- A Hellenic Air Force F-16 from the 116th Combat Wing made an emergency landing at Zakynthos airport on July 9, 2026, after a malfunction during a training flight.
- The Hellenic Air Force confirmed the pilot is in good health while the cause of the malfunction remains under investigation.
A Greek Air Force fighter pilot pulled off a landing gear failure Thursday afternoon that could have ended very differently, bringing an F-16 down on its belly at Zakynthos airport after the jet’s wheels refused to extend during a routine training flight.
The Hellenic Air Force confirmed the emergency landing occurred around 1:45 p.m. local time, with spokesperson Lieutenant Colonel Konstantinos Gravalos telling reporters the jet suffered an unspecified malfunction, and that the pilot “is in good health.”

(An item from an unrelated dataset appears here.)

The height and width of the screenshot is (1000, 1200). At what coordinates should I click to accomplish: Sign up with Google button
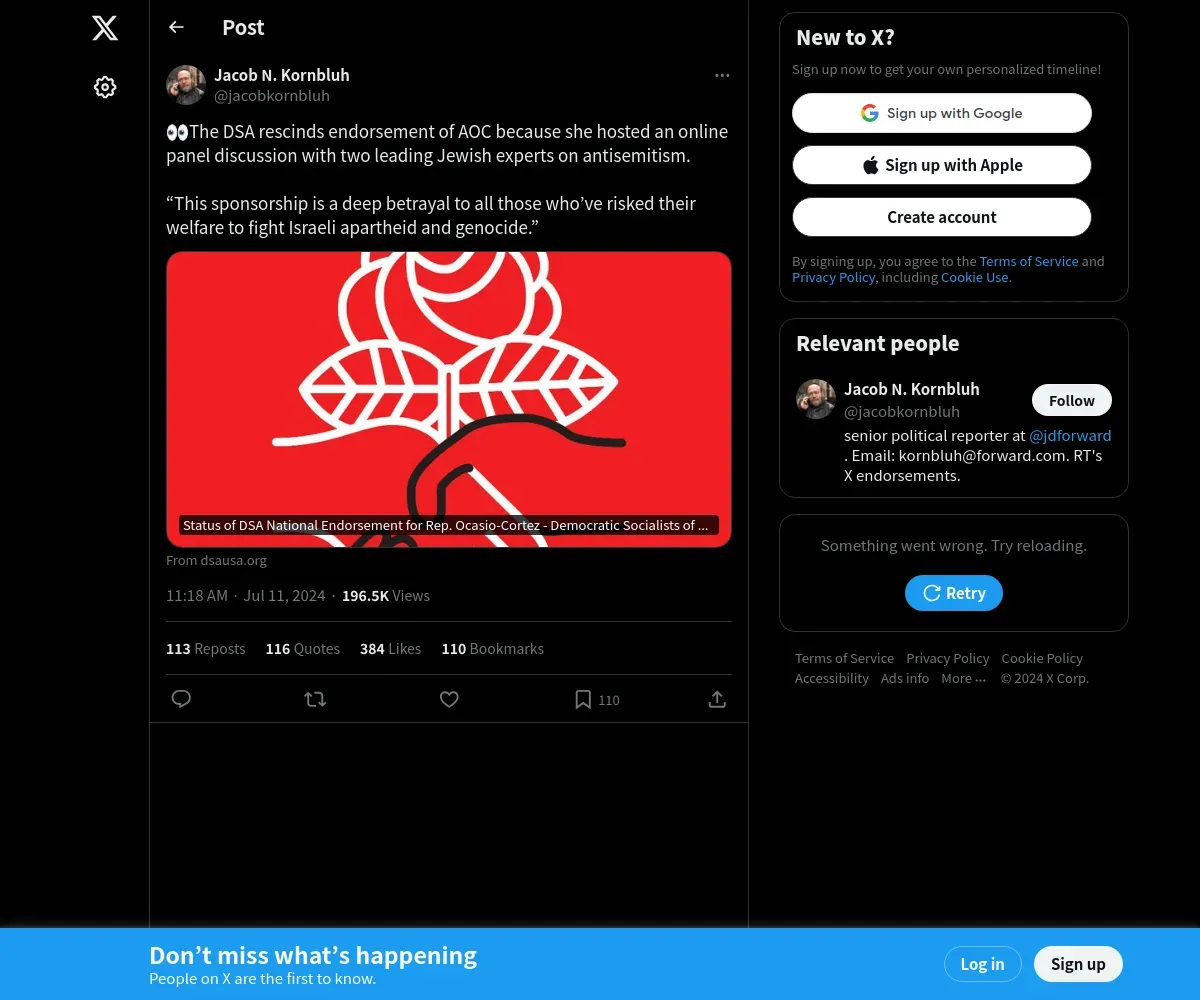(942, 113)

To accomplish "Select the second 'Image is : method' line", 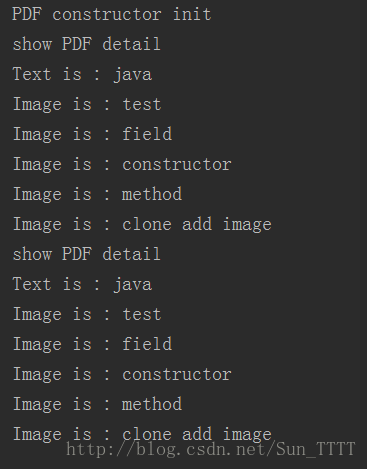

The aircraft belonged to the 335th Squadron of the 116th Combat Wing, based at Araxos Air Base in the northwestern Peloponnese, and had taken off for what officials described only as a training exercise before the malfunction forced the pilot to divert to Zakynthos, an island airport roughly 100 km (62 miles) south of Araxos across the Ionian Sea.
According to Greek broadcaster ERT and multiple local outlets covering the incident, the aircraft appeared to catch fire before or during the landing sequence, though the Hellenic Air Force’s own initial statement characterized the cause more cautiously, describing only an unspecified technical failure while noting the investigation into the incident’s causes remained ongoing.
Greek news outlet Newsit reported that the F-16’s landing gear failed to deploy, forcing the pilot to execute a wheels-up belly landing, a maneuver where a pilot sets an aircraft down directly on its fuselage rather than its wheels, typically cushioned by firefighting foam laid across the runway in advance to reduce friction and fire risk during the skid. The same outlet reported that the most likely cause under investigation is a fuel leak, which the pilot detected in flight before shutting down the engine and initiating the emergency landing procedure without functioning landing gear, with the resulting fire caused by friction between the aircraft’s fuselage and the runway surface during the skid itself. Firefighters extinguished the blaze quickly, according to multiple Greek outlets reporting from the scene, and Zakynthos airport remained closed following the incident until crews could remove the damaged aircraft from the runway.
A belly landing is one of the more dangerous but survivable emergency procedures a fighter pilot can execute, and it exists specifically because a jet without functioning landing gear cannot simply circle until the problem resolves itself. The maneuver requires a pilot to fly an unusually precise, low-power approach, often after burning off or dumping excess fuel to reduce both weight and fire risk, before setting the aircraft down as gently and level as possible directly on its underside, letting the airframe itself absorb the impact and subsequent friction as it slides to a stop. Ground crews typically spray a layer of firefighting foam across the runway beforehand specifically to reduce sparking and cushion the belly of the aircraft during that skid, a precaution Greek reports indicate was used during Thursday’s landing.
The F-16 Fighting Falcon has formed the backbone of the Hellenic Air Force’s combat fleet for decades, and Greece operates one of the largest F-16 fleets in Europe, having continuously modernized its jets through successive upgrade programs rather than replacing the airframe outright.